Gregg nodded he'd heard the oldest retired police veterans speak of Nick Carter. Like Carter and Clark Savage, the Phantom earned the respect of the police he dealt with.

Havens looked at his watch. No word yet from Van Loan. None expected really, for some time. He rose and walked to a locked cabinet on the wall. Inside an unmarked array of buttons and switches awaited his touch. He picked up a telephone headset and pushed two buttons. It had cost him a pile of money, but now he was secretly connected to the phone company's most modern automatic switching system in the city. He dialed. He counted the tiny sounds in the receiver as each switch and relay worked its magic. One final click, then briefly silence. A different clicking started. Havens counted to five. The clicking stopped, replaced by the scratching of the stylus on the wax cylinder of of the Dict-A-Phone.

"This is your benefactor. We need to meet," said Havens. "I'll be in the midtown Automat at five thirty in the morning and at one in the afternoon. Be there."


California, in the middle of the nineteenth century

Don Andrés wrote, "On our voyage to España we were barely young men, even if we thought differently. Now we are almost old men. Ignacio, our strong guardian and shepherd in those days is known to all now as Old Ignacio.

"When we returned to California two years after you, we heard many stories about the changes in the Pueblo de Los Angeles. Others told us of how scholarly a Caballero you were. Ignacio and I spoke of this only one time, and never again.

"Now life in our beautiful valley has changed. I hope you will find time to advise myself and one other the ways you have used to deal with such changes. A close look at young Miguel's drawings will show you how our village appears today."


Clarion Building, the last week of 1939

Frank Havens sat at his desk looking over proofs of lead section for tonight's Clarion. Jacket off, sleeves rolled up, and tie tucked into his shirt he poured over the copy. Havens still liked to get his hands dirty in his chosen business. Dirty literally when you handled fresh proofs with damp ink. He'd marked a few things and made a note or two. Nothing that couldn't go out as set, he decided.

If he found time tomorrow he'd talk with Peterson, the Editor, about one reporter whose prose was not quite tight enough. He looked up at the hands of the twenty-four hour clock as the phone rang. Peterson, right on time. He'd paid a bundle to have the special wiring circuits put in that synchronized all the clocks in the building. "Put it to bed," he told the Editor. "Anything new, strange, or different, comes in on any Mystery Man I want a carbon on my desk as soon as it leaves the typewriter. They're sprouting like weeds these days. Call my usual numbers if your gut says something's breaking."
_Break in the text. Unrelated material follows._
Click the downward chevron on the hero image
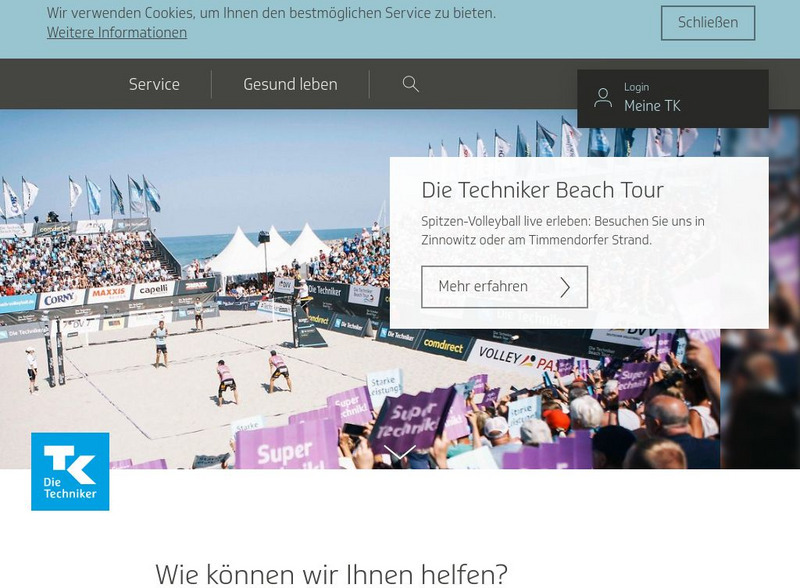 (399, 452)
Havens glanced at the clock again. One minute past deadline. Anyone who arrived to see him from the time the proofs came in until now without a warrant, or a halo, would be cooling their heels in the waiting room. His intercom buzzed.

Inez Finnigan served as his secretary and gate keeper. She could keep anything this side of a battering ram out of his office. She'd learned Irish stubbornness from her husband, the steward of the Clarion's Pressmen's union. Her Vega blood never let her back down. The inflection in her voice told him all was serene. "Mr. Quinn from the District Attorney's office is here, Mr. Havens."

"Send him in, please," replied Havens This might get interesting, he thought. Quickly he wadded up a piece of personal stationary and put it on the floor where Quinn would surely step on it. Presently something lightly tapped the door a couple of times. The handle turned. The door opened slowly. Tony Quinn, Special Assistant District Attorney, walked into the room. His foot came down on the wad of paper. He hesitated for a split second, then continued. He looked straight ahead through smoked glasses. The tip of his white cane probed about eighteen inches in front of his toes.

Havens spoke up, "I haven't changed any of the furniture since you were last here."

"Thank you, Mr. Havens," said Quinn quietly. He took one more step then turned forty-five degrees. Another step and his cane found the arm chair he normally used while visiting. He sat down and turned his head in Havens direction.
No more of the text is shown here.